Quale è la causa prima di questo malessere? Si tratta di eccesso di investimento in un’industria che non riesce a produrre ritorni sufficienti. Da questo ne consegue che ogni azienda per cercare di giustificare gli investimenti tenta vie sempre più audaci, programma volumi sempre maggiori, avvia iniziative di taglio costi sempre più incisive. Questo sino a quando la pressione manageriale non genera errori o, peggio, aggiramento delle regole. Il settore dell’auto investe due miliardi di euro a settimana, aumentando la velocità del tapis roulant su cui corre sino a quando qualche corridore è costretto a cadere o truccare il tachimetro.

A fronte di questi investimenti il consumatore non ha dimostrato di essere disponibile ad aumentare il prezzo che è disposto a pagare per il miglior contenuto generato dai maggiori investimenti e questo aumenta ancora la pressione sui costi e sulla ristrutturazione del settore nel suo complesso.

Una delle soluzioni possibili è stata messa sul tavolo da Sergio Marchionne quando, ad aprile, ha pubblicamente aperto una discussione sul futuro del settore e sulla imprescindibile necessità di un consolidamento che passi attraverso la capacità manageriale di mettere insieme aziende diverse. La credibilità della soluzione proposta è supportata dal successo della fusione Fiat-Chrysler e dallo sforzo fatto con Maserati ed Alfa Romeo per farsi riconoscere un maggior valore dal consumatore sugli investimenti fatti.

Come mostra un grafico presentato da Marchionne, anche i migliori OEM del settore non riescono a raggiungere le medie degli altri settori.

Un’altra soluzione possibile e più dirompente è l’ingresso nel settore di concorrenti che siano in grado di farsi riconoscere un premium price e abbiamo la potenza di fuoco per affrontare gli investimenti necessari. Questo ingresso sarà probabilmente facilitato dal fatto che le regole sulle emissioni diverranno più stringenti e aumenteranno i costi di sviluppo e produzione dei motori diesel, e forse anche di quelli a benzina, facendo accelerare l’introduzione di nuove tecnologie ibride.

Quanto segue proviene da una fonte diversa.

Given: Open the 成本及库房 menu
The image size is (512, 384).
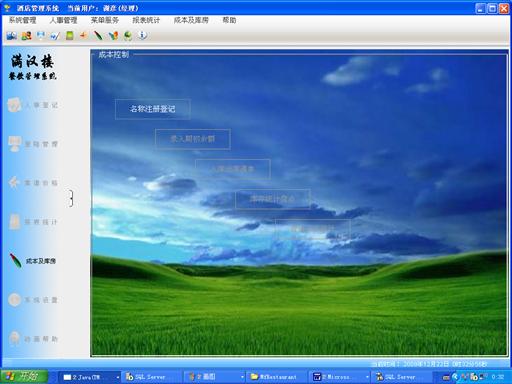Looking at the screenshot, I should coord(191,20).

Sino ad un paio di anni fa sembrava incredibile, oggi è pianificato l’arrivo nel settore di Apple. Quanto è successo al settore della musica, della telefonia, del personal computing, dell’orologeria rende estremamente interessante l’ingresso nel settore dell’automotive.

Theodore Levitt in Marketing Myopia ha definito il concetto di job to be done , poi formalizzato da Clayton Christensen, dicendo che il consumatore non vuole un trapano da  un quarto di pollice ma un foro da un quarto di pollice. In termini di job to be done l’auto è un prodotto eccezionale, ci porta al lavoro in settimana, fuori città il week end, in vacanza d’estate, può essere usata per spostare cose e persone, può essere un mero mezzo di trasporto o un’esperienza di guida emozionante. Ci sono pochi prodotti così versatili e con così tante applicazioni, forse l’unico altro esempio sono i prodotti Apple e le loro “applicazioni”.

Sarà interessante vedere come Apple utilizzerà la sua capacità di rendere versatile e consumer oriented un prodotto come l’auto che soddisfa già un’ampia gamma di bisogni.

Quale strada il settore dell’auto intraprenderà non è prevedibile, ma è certo che sarà il DNA delle imprese a tracciarla e i primi passi si vedranno nelle decisioni dei prossimi mesi di Volkswagen e dei suoi azionisti.